Problem: It seems that the 3rd or the 4th FOR loop in the following code stops after the first iteration. and it doesn’t even count the numbers outside of the original 2 numbers of the original array, although I’m looping through the new array. the console log from below code returns 10 instead of 2520.

This seems to be recurring problem for me on the FOR loop. any help will be much appreciated.

Code:

function smallestCommons(arr) {
let newArr = []
for (let i = arr[0]; i <= arr[1]; i++) {
newArr.push(i)
}
let upperBound = 1
for (let j = arr[0]; j <= arr[1]; j++) {
upperBound *= j
}
for (let i = arr[1]; i <= upperBound; i += arr[1]) {
for (let k = 0; k <= newArr.length; k++) {
if (i % newArr[k] == 0) return i
}
}
}
console.log(smallestCommons([2, 10]))

What does this if statement mean?

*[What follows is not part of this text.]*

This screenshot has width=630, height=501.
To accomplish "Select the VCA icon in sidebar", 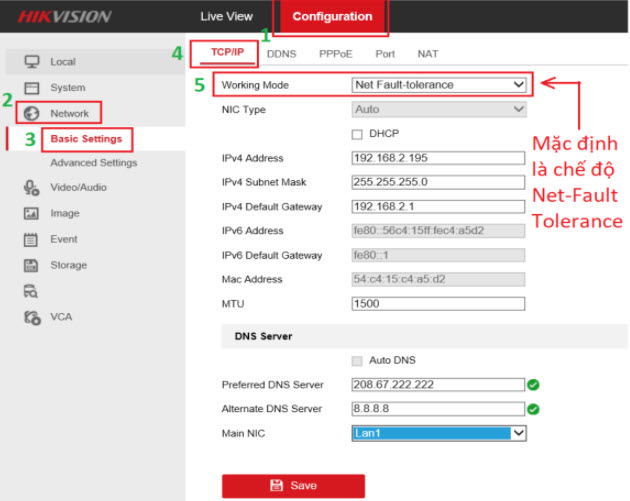I will (31, 317).
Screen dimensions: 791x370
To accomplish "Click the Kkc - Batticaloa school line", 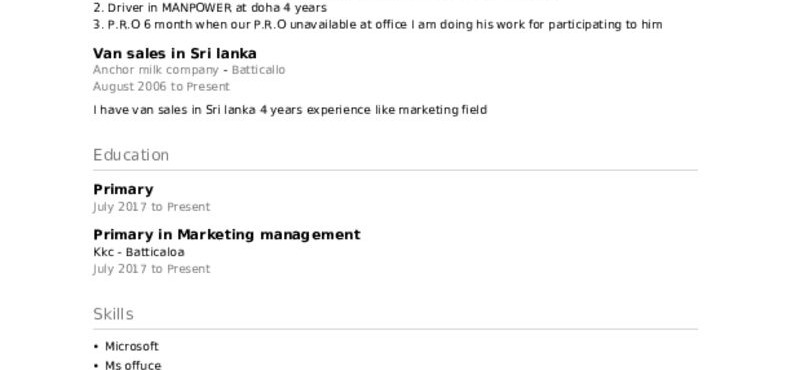I will [x=139, y=252].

I don’t need you to tell me what all the symbols are, I’m looking for a human friendly explanation of this. I suspect you aren’t saying what you think that you are here.

Thank you for responding Didn’t think I’d get any. This if statement divides the multiples by the numbers in the newArr, and if the divisions has no remainders, it returns the multiple (i). I hope that clarifies.

Well, the idea is that the smallest multiple (i) that is divisible by all the numbers in the array without a remainder is the final i. And when that happens, it’ll return that i. So it shouldn’t reach the return statement until it completes all iterations. And once it finds the correct i, the code shouldn’t run anymore.

But if I take the return statement out of the loop, it throws an error, because it’s expecting and expression after the if statement. What am I missing?

O yeah, you’re right. I actually don’t need the upperbount anymore and can check i against the multiple. Let me play around a little more and see what I can come up with.

I really want to solve this with for loop, but it seems impossible! SMH!